Stored rows ▸
·····

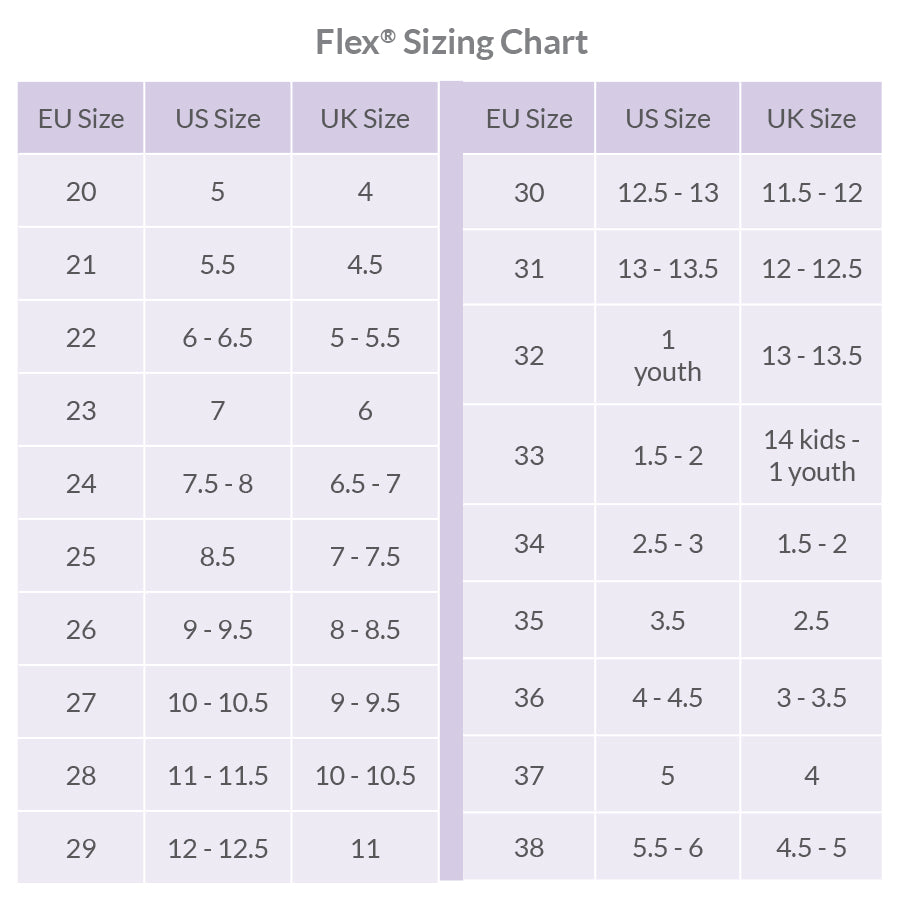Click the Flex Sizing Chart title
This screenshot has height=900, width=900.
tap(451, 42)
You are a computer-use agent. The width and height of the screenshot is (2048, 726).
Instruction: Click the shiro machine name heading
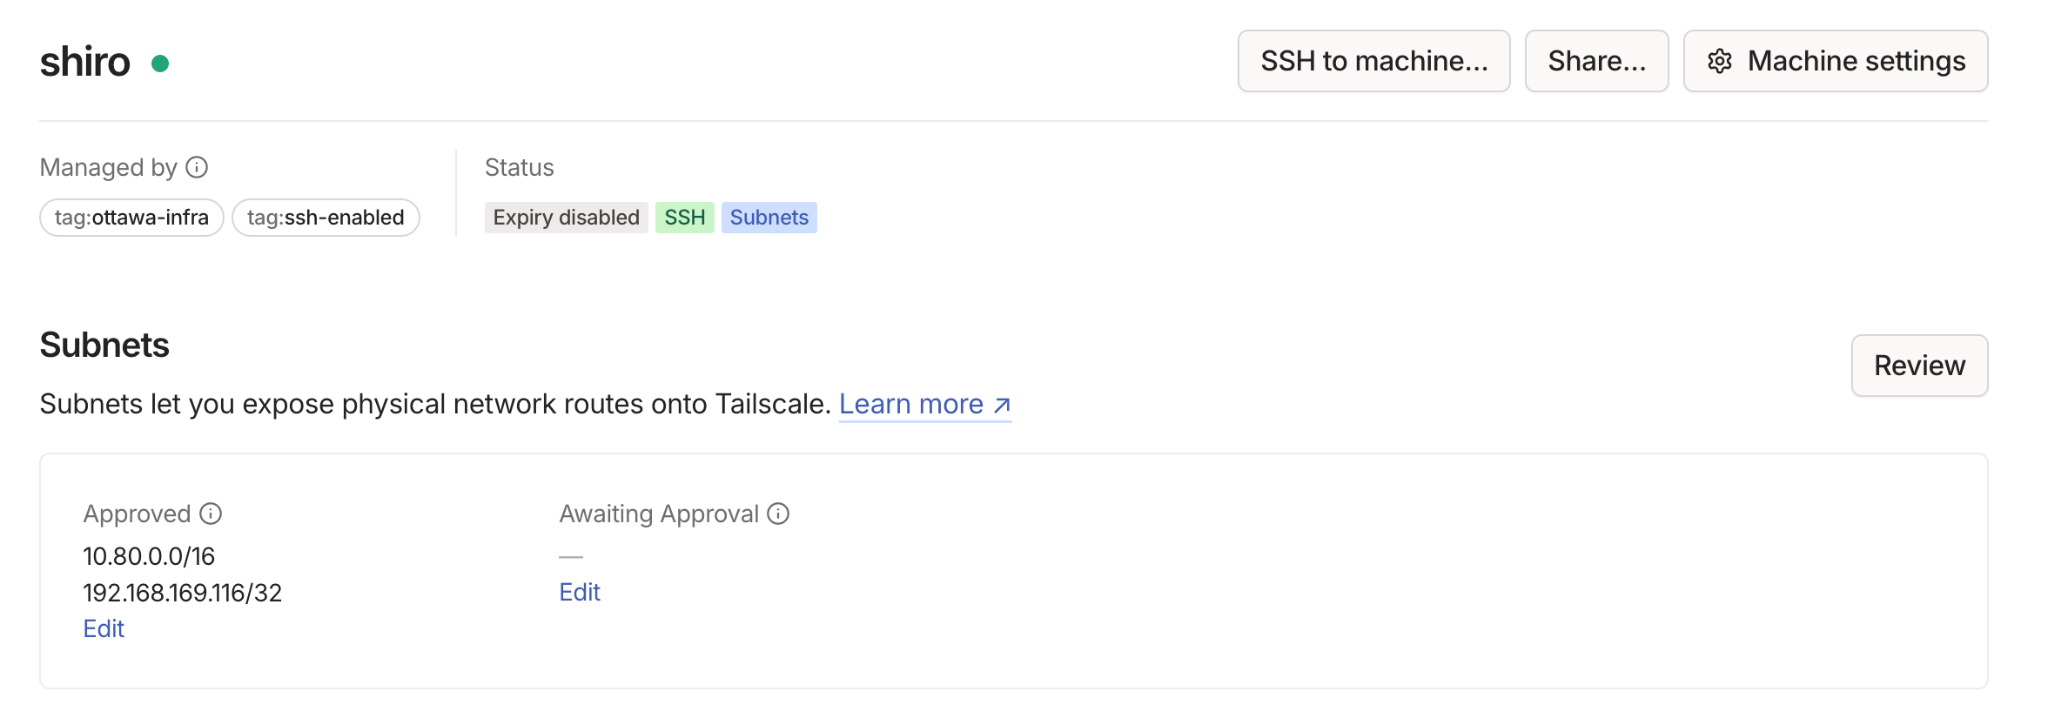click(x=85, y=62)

·····

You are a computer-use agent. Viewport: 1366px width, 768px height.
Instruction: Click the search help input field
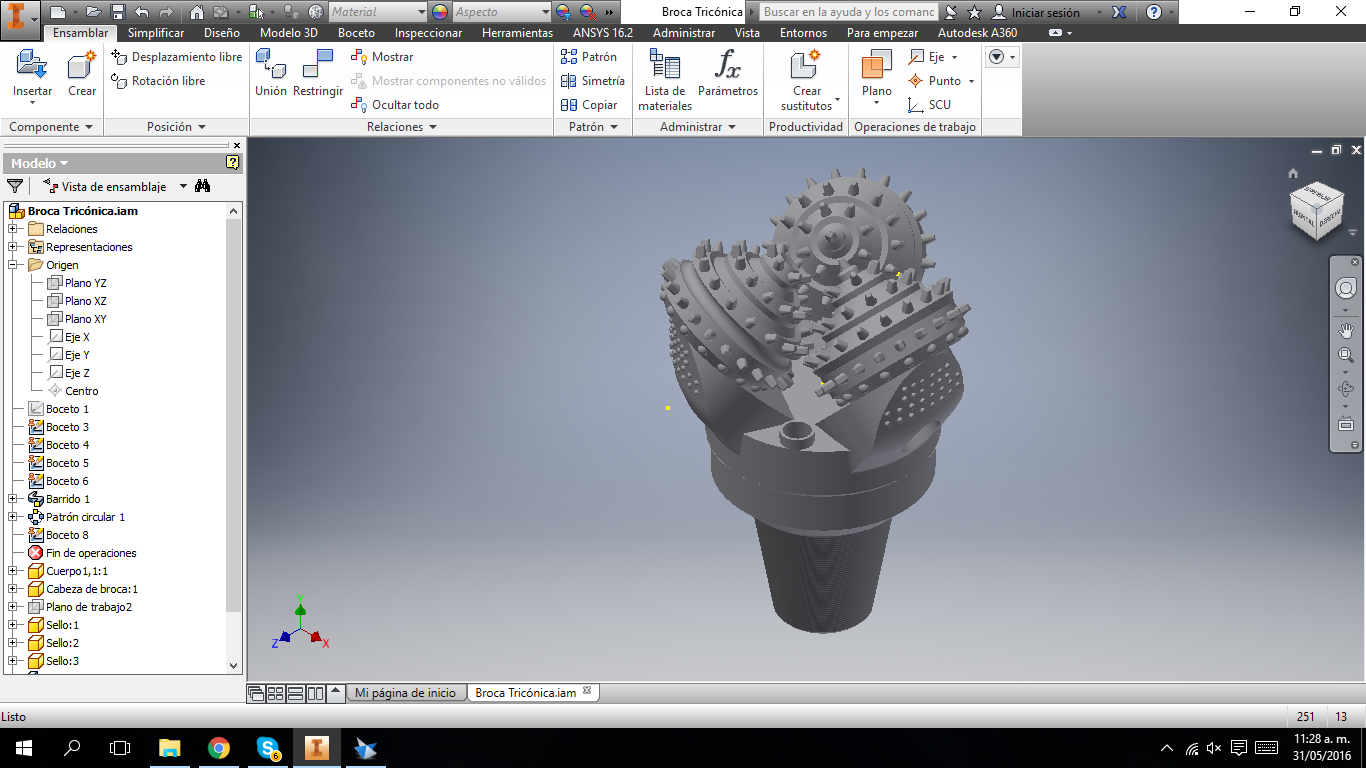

·····

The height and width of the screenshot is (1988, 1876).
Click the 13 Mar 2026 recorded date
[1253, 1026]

·····

Stated problem ▸
Copy out the data from the line with "Click the Flex Sizing Chart title" up to and including the line with "click(x=85, y=62)", leaving out the pictures.

Correct answer ▸
Click the Flex Sizing Chart title
This screenshot has height=900, width=900.
tap(451, 42)
You are a computer-use agent. The width and height of the screenshot is (2048, 726).
Instruction: Click the shiro machine name heading
click(x=85, y=62)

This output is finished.